The five-member commission is scheduled to vote on two versions of the exit fee proposal at a meeting at its San Francisco headquarters on Thursday.

But the commissioners could delay the vote to a future meeting. Under its normal procedure, the CPUC is expected to post a list Wednesday afternoon of which agenda items will be postponed, according to CPUC spokeswoman Constance Gordon.

Mayors London Breed, Libby Schaaf and Sam Liccardo urged a delay in a joint statement today, saying that Commissioner Carla Peterman’s version of the proposal could “drastically change” the exit fees.

The mayors said:

“Our cities are working to fight climate change by developing clean power programs that are affordable to customers … Significantly raising exit fees will create price volatility and uncertainty and could threaten the future of our clean power programs.”

They added:

“We strongly believe the CPUC should delay this process to allow for a more transparent public review of these critical issues.”

The two options, a proposal by Administrative Law Judge Stephen Roscow and an alternate version by Peterman, were both made public in August.

But Peterman made some changes in her proposal on Oct. 5, and the three mayors believe the public should have more time to review the revised proposal, according to Lori Mitchell, director of San Jose’s Clean Energy Department.

The exit fee is known as the Power Charge Indifference Adjustment.

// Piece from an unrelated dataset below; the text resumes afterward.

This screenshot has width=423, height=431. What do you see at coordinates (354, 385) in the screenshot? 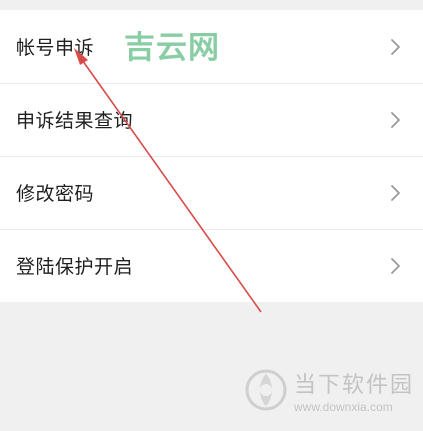
I see `watermark-title: 当下软件园` at bounding box center [354, 385].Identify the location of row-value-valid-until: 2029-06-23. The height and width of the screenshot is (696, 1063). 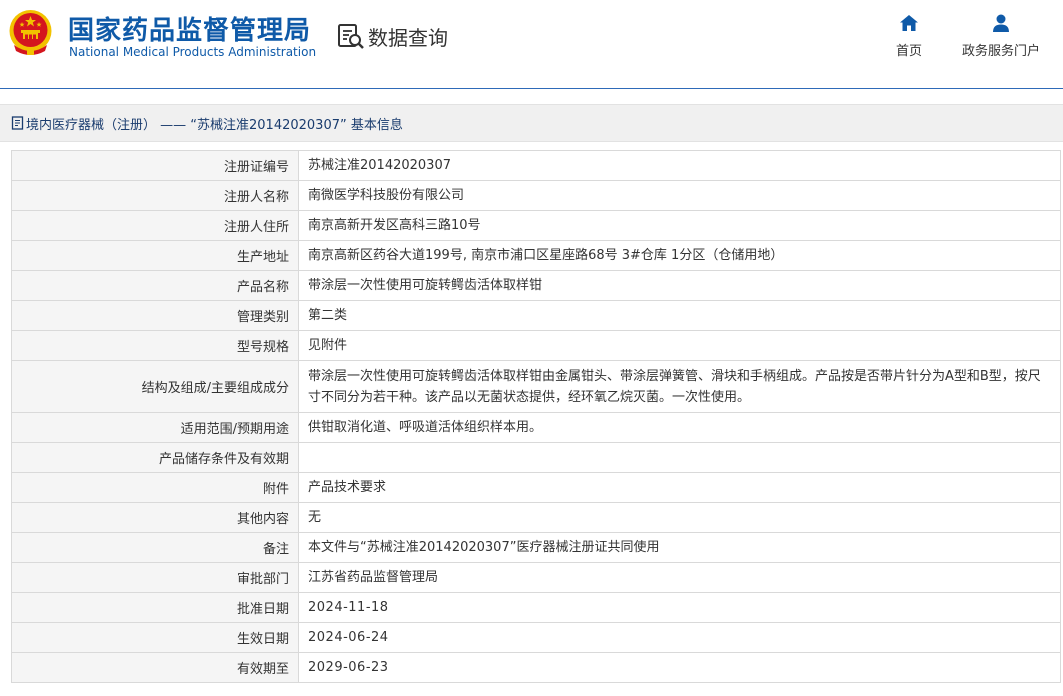
(680, 668).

Its purpose is to ensure that departing customers pay their share of long-term financial obligations the utility incurred on their behalf, while also making sure they don’t pay more than their share.

The CPUC said in a background statement that there are many similarities but some differences between the two proposals.

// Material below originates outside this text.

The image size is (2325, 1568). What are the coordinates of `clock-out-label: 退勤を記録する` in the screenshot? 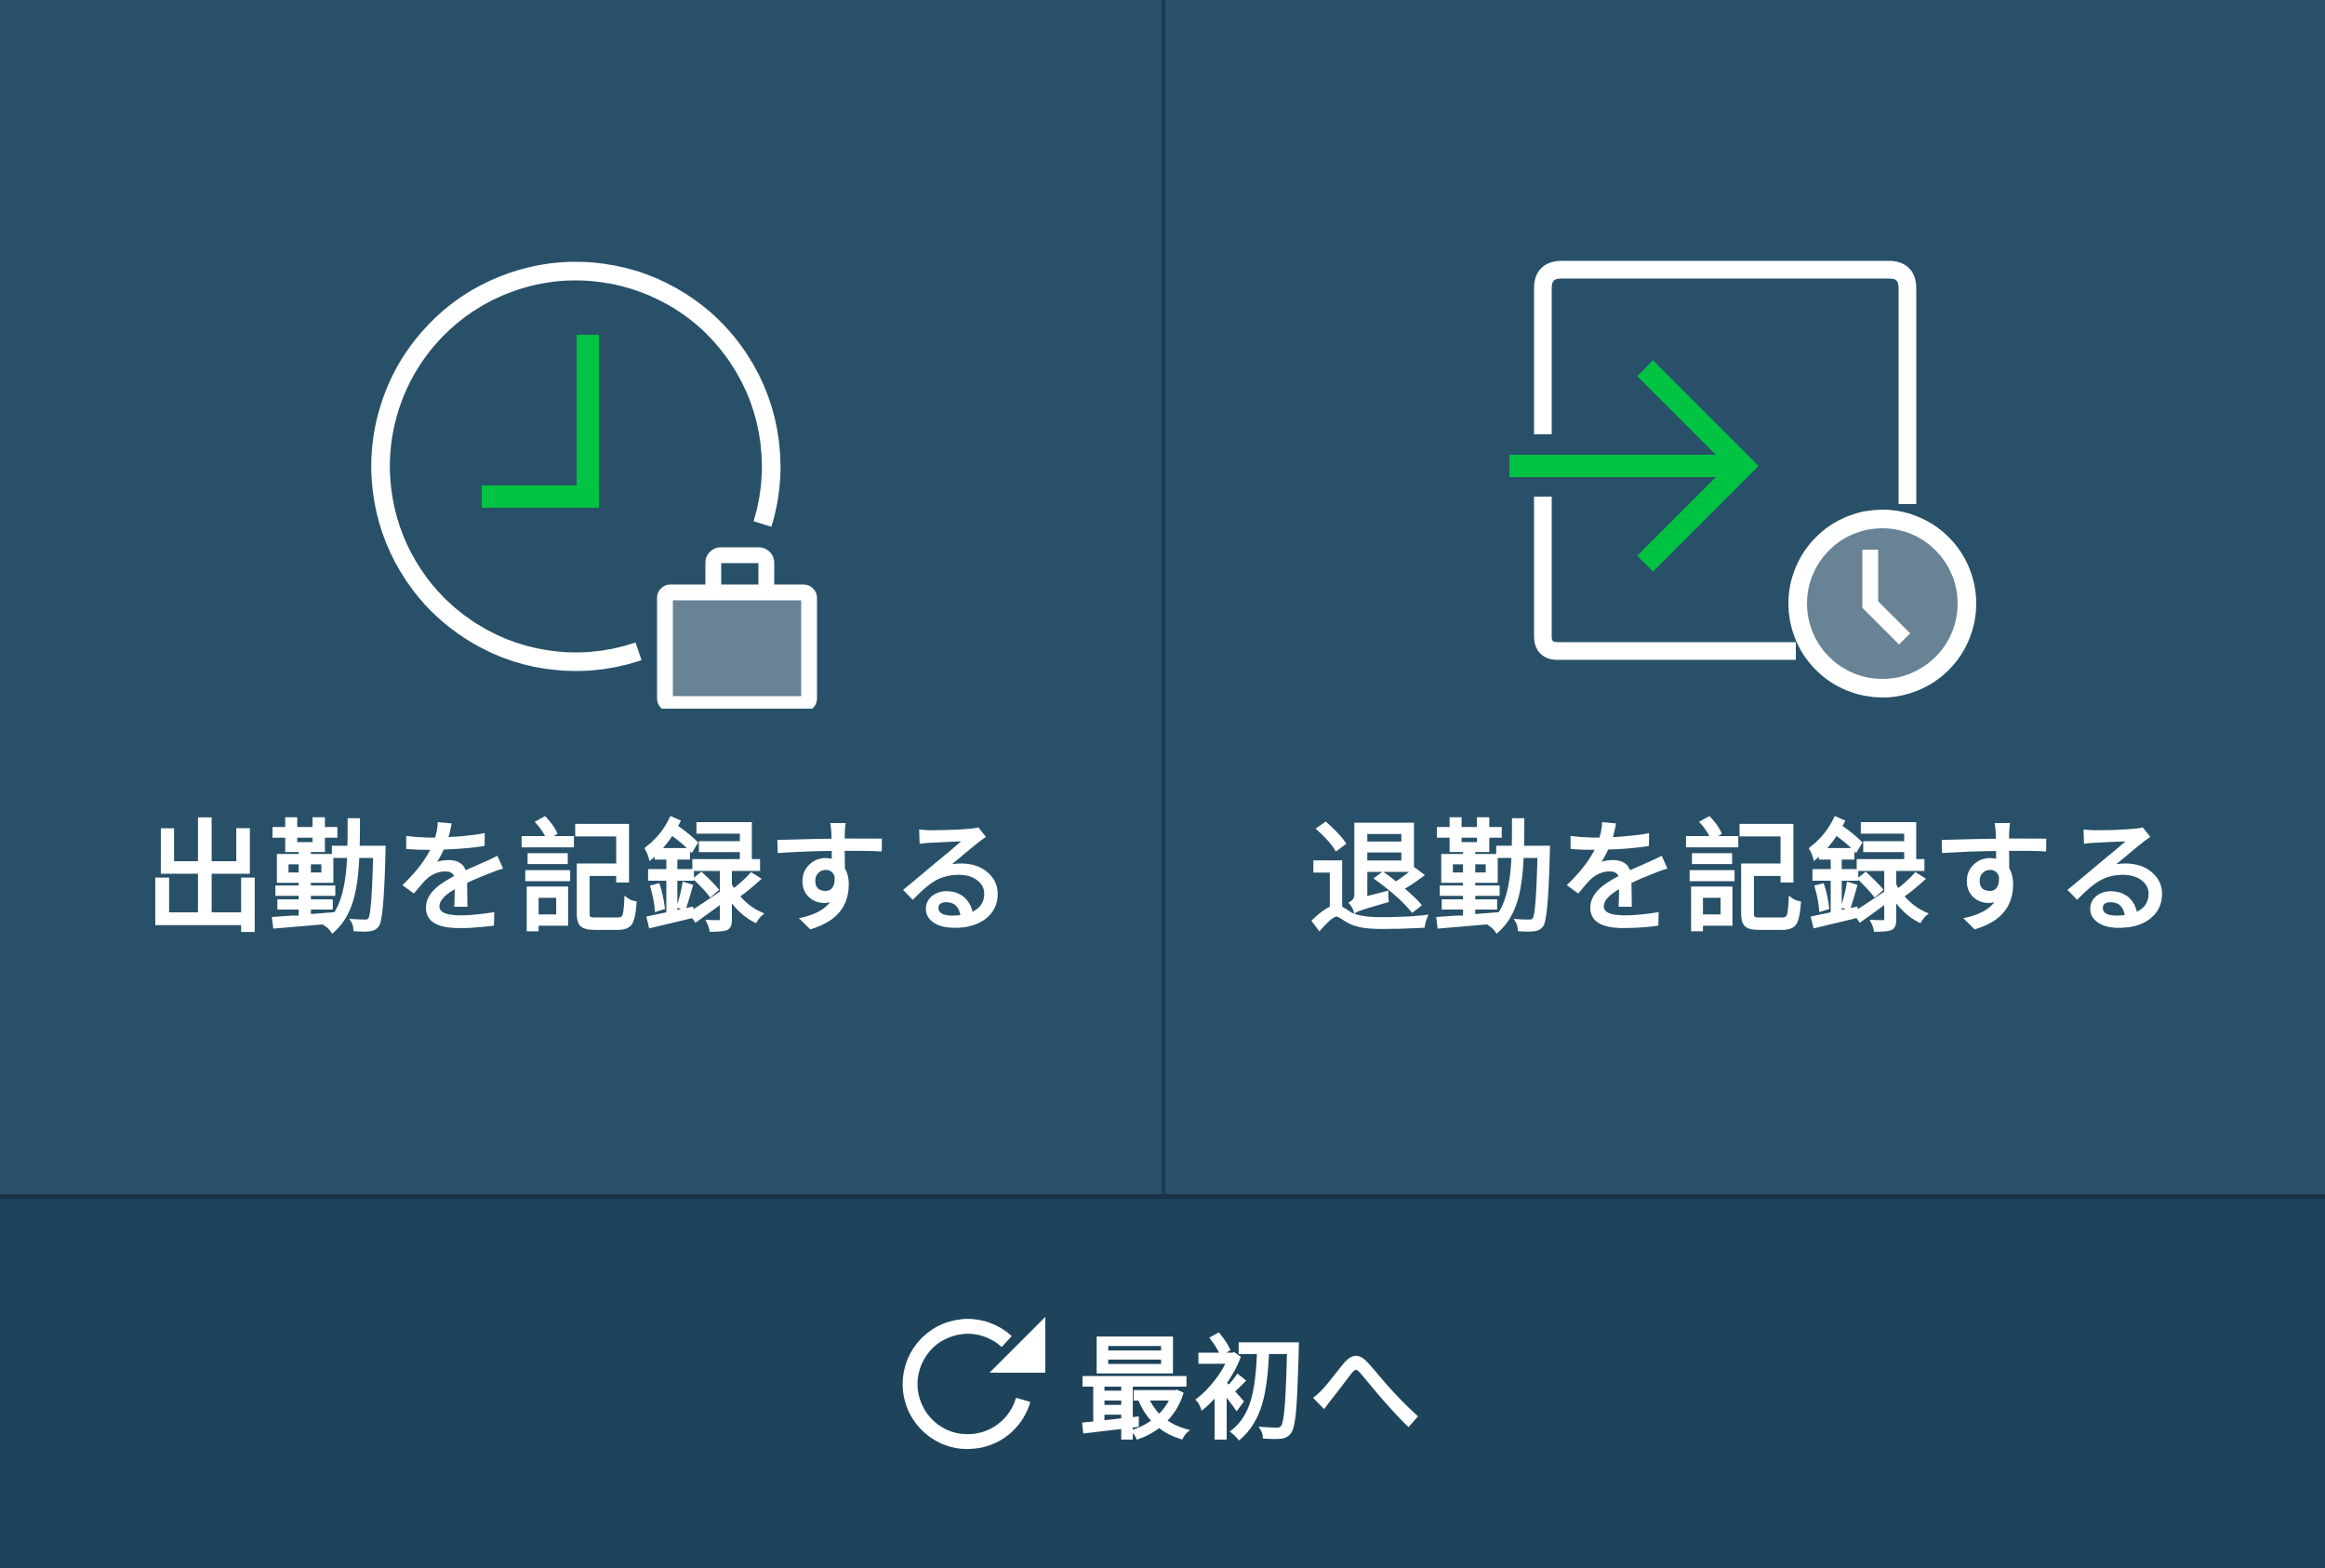 It's located at (1746, 879).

One difference is that Peterman’s version would allow the costs of legacy facilities, such as the Diablo Canyon nuclear power plant and large hydro facilities, to remain in the calculation of the fees.

Peterman’s proposal would also allow the fees to continue beyond the current 10-year limit.

In September, the three mayors sent the commissioners a comment letter asking them to adopt Roscow’s plan and turn down Peterman’s.

The CPUC said in its background statement that the exit fee accounts for about 15 percent of a departing customer’s bill.

The word “indifference” in the fee name refers to neutrality or fairness in the fee’s effects on departing and remaining consumers, the CPUC indicated in its statement.

The CPUC said:

“Both proposals balance the need for customer indifference on costs with rate predictability, transparency, and customer interest in choice.”